**Required action**
In full and without error, repeat the entries below.

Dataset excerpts

>>>

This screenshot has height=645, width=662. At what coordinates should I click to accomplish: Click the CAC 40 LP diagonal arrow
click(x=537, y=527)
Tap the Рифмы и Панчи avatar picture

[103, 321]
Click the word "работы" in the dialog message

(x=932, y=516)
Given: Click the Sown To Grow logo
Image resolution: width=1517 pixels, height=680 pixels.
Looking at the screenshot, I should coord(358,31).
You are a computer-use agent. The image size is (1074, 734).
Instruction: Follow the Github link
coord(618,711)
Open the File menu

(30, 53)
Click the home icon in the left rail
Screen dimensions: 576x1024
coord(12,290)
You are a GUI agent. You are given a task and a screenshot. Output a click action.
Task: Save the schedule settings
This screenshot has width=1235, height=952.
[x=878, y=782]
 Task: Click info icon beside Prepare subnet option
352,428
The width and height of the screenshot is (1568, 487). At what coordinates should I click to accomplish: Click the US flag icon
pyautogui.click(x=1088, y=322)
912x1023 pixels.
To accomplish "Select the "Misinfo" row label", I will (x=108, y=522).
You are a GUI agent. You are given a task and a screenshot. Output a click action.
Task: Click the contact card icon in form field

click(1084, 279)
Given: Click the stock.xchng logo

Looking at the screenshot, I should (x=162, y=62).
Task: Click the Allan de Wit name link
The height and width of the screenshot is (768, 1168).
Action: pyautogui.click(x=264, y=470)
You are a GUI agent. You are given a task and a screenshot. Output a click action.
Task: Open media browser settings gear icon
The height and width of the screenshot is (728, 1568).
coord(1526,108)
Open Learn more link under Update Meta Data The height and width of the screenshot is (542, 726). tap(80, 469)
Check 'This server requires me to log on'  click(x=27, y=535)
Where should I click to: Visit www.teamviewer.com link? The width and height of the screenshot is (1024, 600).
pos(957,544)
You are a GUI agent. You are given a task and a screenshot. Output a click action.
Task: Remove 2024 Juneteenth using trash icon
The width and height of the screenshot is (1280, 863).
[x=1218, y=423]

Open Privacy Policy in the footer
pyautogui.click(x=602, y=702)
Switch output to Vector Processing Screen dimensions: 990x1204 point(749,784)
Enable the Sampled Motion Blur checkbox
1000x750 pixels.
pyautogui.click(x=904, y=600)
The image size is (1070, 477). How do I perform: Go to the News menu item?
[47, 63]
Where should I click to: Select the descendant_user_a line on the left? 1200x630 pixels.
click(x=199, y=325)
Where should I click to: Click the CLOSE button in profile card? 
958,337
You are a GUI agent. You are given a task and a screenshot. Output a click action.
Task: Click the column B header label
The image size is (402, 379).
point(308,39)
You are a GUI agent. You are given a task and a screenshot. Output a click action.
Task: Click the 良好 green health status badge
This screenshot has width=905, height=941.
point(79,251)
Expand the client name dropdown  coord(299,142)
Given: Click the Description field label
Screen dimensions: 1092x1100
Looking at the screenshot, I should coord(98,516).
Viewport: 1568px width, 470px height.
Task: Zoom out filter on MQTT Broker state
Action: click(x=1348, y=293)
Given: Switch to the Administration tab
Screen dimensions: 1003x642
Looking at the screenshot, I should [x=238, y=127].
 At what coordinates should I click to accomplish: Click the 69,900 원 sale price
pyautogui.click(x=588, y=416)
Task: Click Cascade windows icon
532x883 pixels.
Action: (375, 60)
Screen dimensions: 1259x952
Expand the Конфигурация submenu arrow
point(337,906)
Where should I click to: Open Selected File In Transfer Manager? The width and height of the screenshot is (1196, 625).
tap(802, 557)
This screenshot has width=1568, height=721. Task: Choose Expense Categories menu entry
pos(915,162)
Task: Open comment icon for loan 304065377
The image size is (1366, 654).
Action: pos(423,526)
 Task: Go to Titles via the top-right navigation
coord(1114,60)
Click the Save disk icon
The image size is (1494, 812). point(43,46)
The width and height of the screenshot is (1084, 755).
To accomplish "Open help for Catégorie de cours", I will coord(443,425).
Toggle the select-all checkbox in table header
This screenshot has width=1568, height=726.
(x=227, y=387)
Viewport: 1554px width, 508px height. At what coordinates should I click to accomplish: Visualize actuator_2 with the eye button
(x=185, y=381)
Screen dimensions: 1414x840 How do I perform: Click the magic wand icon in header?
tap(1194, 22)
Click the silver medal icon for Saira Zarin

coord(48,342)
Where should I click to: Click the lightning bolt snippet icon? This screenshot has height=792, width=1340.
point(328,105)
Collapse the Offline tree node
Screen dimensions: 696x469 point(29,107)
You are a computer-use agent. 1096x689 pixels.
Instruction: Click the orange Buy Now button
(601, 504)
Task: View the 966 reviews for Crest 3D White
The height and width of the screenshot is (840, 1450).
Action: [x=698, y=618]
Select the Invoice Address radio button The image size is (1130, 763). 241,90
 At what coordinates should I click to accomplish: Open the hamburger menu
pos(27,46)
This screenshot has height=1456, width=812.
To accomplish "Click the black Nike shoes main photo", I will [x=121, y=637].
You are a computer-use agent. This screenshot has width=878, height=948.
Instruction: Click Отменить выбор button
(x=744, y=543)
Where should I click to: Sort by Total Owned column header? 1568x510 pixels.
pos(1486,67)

<<<

**Response for this exercise**
This screenshot has height=645, width=662. At what coordinates should I click to accomplish: Click the CAC 40 LP diagonal arrow
click(x=537, y=527)
Tap the Рифмы и Панчи avatar picture

[103, 321]
Click the word "работы" in the dialog message

(x=932, y=516)
Given: Click the Sown To Grow logo
Image resolution: width=1517 pixels, height=680 pixels.
Looking at the screenshot, I should coord(358,31).
You are a computer-use agent. The image size is (1074, 734).
Instruction: Follow the Github link
coord(618,711)
Open the File menu

(30, 53)
Click the home icon in the left rail
Screen dimensions: 576x1024
coord(12,290)
You are a GUI agent. You are given a task and a screenshot. Output a click action.
Task: Save the schedule settings
This screenshot has width=1235, height=952.
[x=878, y=782]
 Task: Click info icon beside Prepare subnet option
352,428
The width and height of the screenshot is (1568, 487). At what coordinates should I click to accomplish: Click the US flag icon
pyautogui.click(x=1088, y=322)
912x1023 pixels.
To accomplish "Select the "Misinfo" row label", I will (x=108, y=522).
You are a GUI agent. You are given a task and a screenshot. Output a click action.
Task: Click the contact card icon in form field

click(1084, 279)
Given: Click the stock.xchng logo

Looking at the screenshot, I should (x=162, y=62).
Task: Click the Allan de Wit name link
The height and width of the screenshot is (768, 1168).
Action: pyautogui.click(x=264, y=470)
You are a GUI agent. You are given a task and a screenshot. Output a click action.
Task: Open media browser settings gear icon
The height and width of the screenshot is (728, 1568).
coord(1526,108)
Open Learn more link under Update Meta Data The height and width of the screenshot is (542, 726). tap(80, 469)
Check 'This server requires me to log on'  click(x=27, y=535)
Where should I click to: Visit www.teamviewer.com link? The width and height of the screenshot is (1024, 600).
pos(957,544)
You are a GUI agent. You are given a task and a screenshot. Output a click action.
Task: Remove 2024 Juneteenth using trash icon
The width and height of the screenshot is (1280, 863).
[x=1218, y=423]

Open Privacy Policy in the footer
pyautogui.click(x=602, y=702)
Switch output to Vector Processing Screen dimensions: 990x1204 point(749,784)
Enable the Sampled Motion Blur checkbox
1000x750 pixels.
pyautogui.click(x=904, y=600)
The image size is (1070, 477). How do I perform: Go to the News menu item?
[47, 63]
Where should I click to: Select the descendant_user_a line on the left? 1200x630 pixels.
click(x=199, y=325)
Where should I click to: Click the CLOSE button in profile card? 
958,337
You are a GUI agent. You are given a task and a screenshot. Output a click action.
Task: Click the column B header label
The image size is (402, 379).
point(308,39)
You are a GUI agent. You are given a task and a screenshot. Output a click action.
Task: Click the 良好 green health status badge
This screenshot has width=905, height=941.
point(79,251)
Expand the client name dropdown  coord(299,142)
Given: Click the Description field label
Screen dimensions: 1092x1100
Looking at the screenshot, I should coord(98,516).
Viewport: 1568px width, 470px height.
Task: Zoom out filter on MQTT Broker state
Action: click(x=1348, y=293)
Given: Switch to the Administration tab
Screen dimensions: 1003x642
Looking at the screenshot, I should [x=238, y=127].
 At what coordinates should I click to accomplish: Click the 69,900 원 sale price
pyautogui.click(x=588, y=416)
Task: Click Cascade windows icon
532x883 pixels.
Action: (375, 60)
Screen dimensions: 1259x952
Expand the Конфигурация submenu arrow
point(337,906)
Where should I click to: Open Selected File In Transfer Manager? The width and height of the screenshot is (1196, 625).
tap(802, 557)
This screenshot has width=1568, height=721. Task: Choose Expense Categories menu entry
pos(915,162)
Task: Open comment icon for loan 304065377
The image size is (1366, 654).
Action: pos(423,526)
 Task: Go to Titles via the top-right navigation
coord(1114,60)
Click the Save disk icon
The image size is (1494, 812). point(43,46)
The width and height of the screenshot is (1084, 755).
To accomplish "Open help for Catégorie de cours", I will coord(443,425).
Toggle the select-all checkbox in table header
This screenshot has width=1568, height=726.
(x=227, y=387)
Viewport: 1554px width, 508px height. At what coordinates should I click to accomplish: Visualize actuator_2 with the eye button
(x=185, y=381)
Screen dimensions: 1414x840 How do I perform: Click the magic wand icon in header?
tap(1194, 22)
Click the silver medal icon for Saira Zarin

coord(48,342)
Where should I click to: Click the lightning bolt snippet icon? This screenshot has height=792, width=1340.
point(328,105)
Collapse the Offline tree node
Screen dimensions: 696x469 point(29,107)
You are a computer-use agent. 1096x689 pixels.
Instruction: Click the orange Buy Now button
(601, 504)
Task: View the 966 reviews for Crest 3D White
The height and width of the screenshot is (840, 1450).
Action: [x=698, y=618]
Select the Invoice Address radio button The image size is (1130, 763). 241,90
 At what coordinates should I click to accomplish: Open the hamburger menu
pos(27,46)
This screenshot has height=1456, width=812.
To accomplish "Click the black Nike shoes main photo", I will [x=121, y=637].
You are a computer-use agent. This screenshot has width=878, height=948.
Instruction: Click Отменить выбор button
(x=744, y=543)
Where should I click to: Sort by Total Owned column header? 1568x510 pixels.
pos(1486,67)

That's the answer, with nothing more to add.